When main function reaches swap a new stack frame is created and the value of a and b is copied into the new stack frame. The swap function can only access the values in its stack frame. At the end of the swap function the stack frame is deleted.

Call by address

void swap(int* a, int* b)
{
  int temp = *a;
  *a = *b;
  *b = temp;
  return;
}

int main()
{
  int a = 1;
  int b = 9;
  swap(&a, &b);
}

For the program above the machine code for main and swap live independently in the memory.

When the swap function is called in main, instead of passing the value into the swap stack frame we pass the address of a and b. This gives swap the ability to manipulate the values these addresses point to.

Call by reference

void swap(int &a, int &b)
{
  int temp = a;
  a = b;
  b = temp;
  return;
}

int main()
{
  int a = 1;
  int b = 9;
  swap(a, b);
}

For the program above, at the time of compilation the machine code for swap is copied into the machine code of main. In other words the body of swap is copied into main at the time of compilation.

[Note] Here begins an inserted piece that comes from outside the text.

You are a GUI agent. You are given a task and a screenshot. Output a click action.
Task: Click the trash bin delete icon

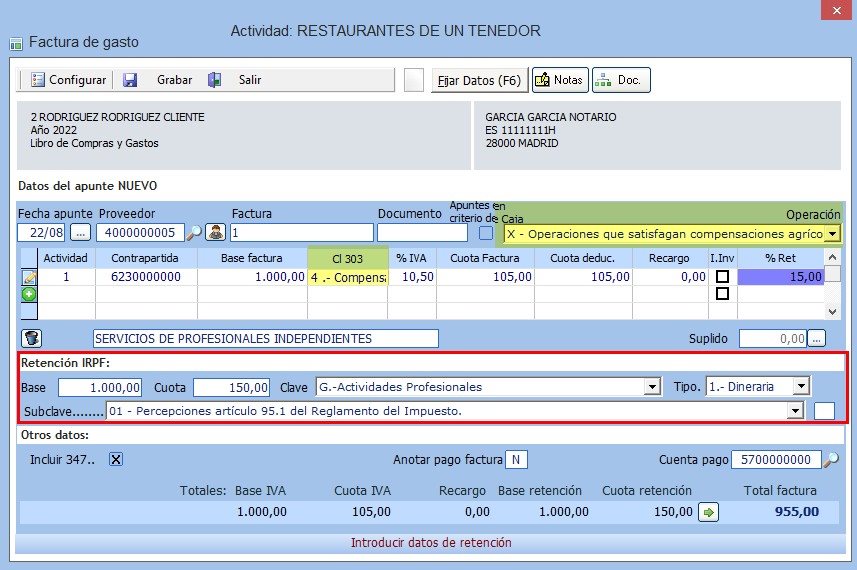[x=31, y=338]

In the case of call by reference, the activation frame of swap is the same as the activation frame of main.

For this reason, call by reference is only used for simple functions.

Arrays and Functions

Discussed Here

Function Pointer

void (*func)() = myFunc; // myfunc is a function
//declared func as a function pointer


func(); // calling the function 

Inline Functions

inline is a request to the compiler to copy the function body to the place where that specific function was called.

This is done to reduce the overhead when the execution time of the function is less than the time needed for control transfer.

Stack Frame

Object Lifetime in C++ (Stack/Scope Lifetimes) - YouTube

• In a stack, different stack frames are present on top of each other. In order to access a stack frame at the bottom, you will have to remove (pop) the stack frames above it.
• Functions or Code Blocks are essentially stack frames.
• Variable scopes can be describes using stack frames

Variable Scope

A variable that is defined within a function is visible from the point at which it is defined until the end of the block in which it was defined. This area is called the scope of the variable.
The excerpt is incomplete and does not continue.